====== Records for this exercise

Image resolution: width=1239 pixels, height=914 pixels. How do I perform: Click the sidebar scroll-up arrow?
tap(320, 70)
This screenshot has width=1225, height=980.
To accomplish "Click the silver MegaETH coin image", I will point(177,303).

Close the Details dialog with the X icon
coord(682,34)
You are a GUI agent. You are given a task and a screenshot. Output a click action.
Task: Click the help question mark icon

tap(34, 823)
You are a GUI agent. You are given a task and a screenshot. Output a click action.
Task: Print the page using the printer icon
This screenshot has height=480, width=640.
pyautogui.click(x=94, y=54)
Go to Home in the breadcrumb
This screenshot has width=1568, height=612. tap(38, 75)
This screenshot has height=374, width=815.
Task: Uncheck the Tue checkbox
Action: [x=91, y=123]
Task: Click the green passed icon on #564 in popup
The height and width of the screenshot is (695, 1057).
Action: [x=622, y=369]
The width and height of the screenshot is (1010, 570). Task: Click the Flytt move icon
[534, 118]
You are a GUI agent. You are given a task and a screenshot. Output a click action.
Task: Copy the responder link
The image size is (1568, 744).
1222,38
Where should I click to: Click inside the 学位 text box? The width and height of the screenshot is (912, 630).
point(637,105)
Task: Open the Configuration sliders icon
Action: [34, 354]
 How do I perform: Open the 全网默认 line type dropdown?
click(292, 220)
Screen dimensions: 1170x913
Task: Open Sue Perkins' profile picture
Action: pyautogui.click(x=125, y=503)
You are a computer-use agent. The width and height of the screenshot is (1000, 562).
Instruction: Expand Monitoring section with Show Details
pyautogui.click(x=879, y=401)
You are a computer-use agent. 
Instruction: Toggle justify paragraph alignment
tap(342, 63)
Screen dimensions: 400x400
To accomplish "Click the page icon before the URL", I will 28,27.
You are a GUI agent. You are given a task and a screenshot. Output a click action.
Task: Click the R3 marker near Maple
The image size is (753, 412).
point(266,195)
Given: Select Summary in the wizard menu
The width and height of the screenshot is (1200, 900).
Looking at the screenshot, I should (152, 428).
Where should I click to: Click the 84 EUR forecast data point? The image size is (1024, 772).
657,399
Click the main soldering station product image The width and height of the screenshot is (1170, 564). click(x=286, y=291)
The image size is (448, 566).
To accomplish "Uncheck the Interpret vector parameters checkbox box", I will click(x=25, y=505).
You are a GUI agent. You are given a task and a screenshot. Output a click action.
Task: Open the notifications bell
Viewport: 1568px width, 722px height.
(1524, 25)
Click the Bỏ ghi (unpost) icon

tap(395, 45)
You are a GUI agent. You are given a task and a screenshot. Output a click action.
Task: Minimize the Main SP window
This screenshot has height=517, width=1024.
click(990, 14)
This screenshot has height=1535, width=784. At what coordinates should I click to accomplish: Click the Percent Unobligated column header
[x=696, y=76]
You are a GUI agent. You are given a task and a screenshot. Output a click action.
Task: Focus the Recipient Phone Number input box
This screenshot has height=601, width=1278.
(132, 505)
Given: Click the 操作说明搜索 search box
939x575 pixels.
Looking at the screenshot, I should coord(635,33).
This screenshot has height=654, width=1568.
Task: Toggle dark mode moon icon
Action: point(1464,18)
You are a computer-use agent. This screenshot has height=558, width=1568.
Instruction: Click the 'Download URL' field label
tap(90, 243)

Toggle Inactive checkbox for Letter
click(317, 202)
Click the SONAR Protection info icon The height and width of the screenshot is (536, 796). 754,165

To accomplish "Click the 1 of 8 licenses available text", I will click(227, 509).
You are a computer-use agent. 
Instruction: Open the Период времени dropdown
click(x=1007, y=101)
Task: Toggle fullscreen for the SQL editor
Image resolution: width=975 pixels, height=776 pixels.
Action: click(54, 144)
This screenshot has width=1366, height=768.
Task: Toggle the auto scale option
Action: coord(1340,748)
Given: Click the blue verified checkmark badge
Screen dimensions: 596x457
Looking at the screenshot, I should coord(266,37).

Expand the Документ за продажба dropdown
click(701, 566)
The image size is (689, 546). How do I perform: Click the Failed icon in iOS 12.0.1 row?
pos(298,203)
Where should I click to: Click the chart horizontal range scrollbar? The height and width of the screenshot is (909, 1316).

============

### What is expected
Print every record above once more, exactly as written.

### Result
Image resolution: width=1239 pixels, height=914 pixels. How do I perform: Click the sidebar scroll-up arrow?
tap(320, 70)
This screenshot has width=1225, height=980.
To accomplish "Click the silver MegaETH coin image", I will point(177,303).

Close the Details dialog with the X icon
coord(682,34)
You are a GUI agent. You are given a task and a screenshot. Output a click action.
Task: Click the help question mark icon

tap(34, 823)
You are a GUI agent. You are given a task and a screenshot. Output a click action.
Task: Print the page using the printer icon
This screenshot has height=480, width=640.
pyautogui.click(x=94, y=54)
Go to Home in the breadcrumb
This screenshot has width=1568, height=612. tap(38, 75)
This screenshot has height=374, width=815.
Task: Uncheck the Tue checkbox
Action: [x=91, y=123]
Task: Click the green passed icon on #564 in popup
The height and width of the screenshot is (695, 1057).
Action: [x=622, y=369]
The width and height of the screenshot is (1010, 570). Task: Click the Flytt move icon
[534, 118]
You are a GUI agent. You are given a task and a screenshot. Output a click action.
Task: Copy the responder link
The image size is (1568, 744).
1222,38
Where should I click to: Click inside the 学位 text box? The width and height of the screenshot is (912, 630).
point(637,105)
Task: Open the Configuration sliders icon
Action: [34, 354]
 How do I perform: Open the 全网默认 line type dropdown?
click(292, 220)
Screen dimensions: 1170x913
Task: Open Sue Perkins' profile picture
Action: pyautogui.click(x=125, y=503)
You are a computer-use agent. The width and height of the screenshot is (1000, 562).
Instruction: Expand Monitoring section with Show Details
pyautogui.click(x=879, y=401)
You are a computer-use agent. 
Instruction: Toggle justify paragraph alignment
tap(342, 63)
Screen dimensions: 400x400
To accomplish "Click the page icon before the URL", I will 28,27.
You are a GUI agent. You are given a task and a screenshot. Output a click action.
Task: Click the R3 marker near Maple
The image size is (753, 412).
point(266,195)
Given: Select Summary in the wizard menu
The width and height of the screenshot is (1200, 900).
Looking at the screenshot, I should (152, 428).
Where should I click to: Click the 84 EUR forecast data point? The image size is (1024, 772).
657,399
Click the main soldering station product image The width and height of the screenshot is (1170, 564). click(x=286, y=291)
The image size is (448, 566).
To accomplish "Uncheck the Interpret vector parameters checkbox box", I will click(x=25, y=505).
You are a GUI agent. You are given a task and a screenshot. Output a click action.
Task: Open the notifications bell
Viewport: 1568px width, 722px height.
(1524, 25)
Click the Bỏ ghi (unpost) icon

tap(395, 45)
You are a GUI agent. You are given a task and a screenshot. Output a click action.
Task: Minimize the Main SP window
This screenshot has height=517, width=1024.
click(990, 14)
This screenshot has height=1535, width=784. At what coordinates should I click to accomplish: Click the Percent Unobligated column header
[x=696, y=76]
You are a GUI agent. You are given a task and a screenshot. Output a click action.
Task: Focus the Recipient Phone Number input box
This screenshot has height=601, width=1278.
(132, 505)
Given: Click the 操作说明搜索 search box
939x575 pixels.
Looking at the screenshot, I should coord(635,33).
This screenshot has height=654, width=1568.
Task: Toggle dark mode moon icon
Action: point(1464,18)
You are a computer-use agent. This screenshot has height=558, width=1568.
Instruction: Click the 'Download URL' field label
tap(90, 243)

Toggle Inactive checkbox for Letter
click(317, 202)
Click the SONAR Protection info icon The height and width of the screenshot is (536, 796). 754,165

To accomplish "Click the 1 of 8 licenses available text", I will click(227, 509).
You are a computer-use agent. 
Instruction: Open the Период времени dropdown
click(x=1007, y=101)
Task: Toggle fullscreen for the SQL editor
Image resolution: width=975 pixels, height=776 pixels.
Action: click(54, 144)
This screenshot has width=1366, height=768.
Task: Toggle the auto scale option
Action: coord(1340,748)
Given: Click the blue verified checkmark badge
Screen dimensions: 596x457
Looking at the screenshot, I should coord(266,37).

Expand the Документ за продажба dropdown
click(701, 566)
The image size is (689, 546). How do I perform: Click the Failed icon in iOS 12.0.1 row?
pos(298,203)
Where should I click to: Click the chart horizontal range scrollbar? The height and width of the screenshot is (909, 1316).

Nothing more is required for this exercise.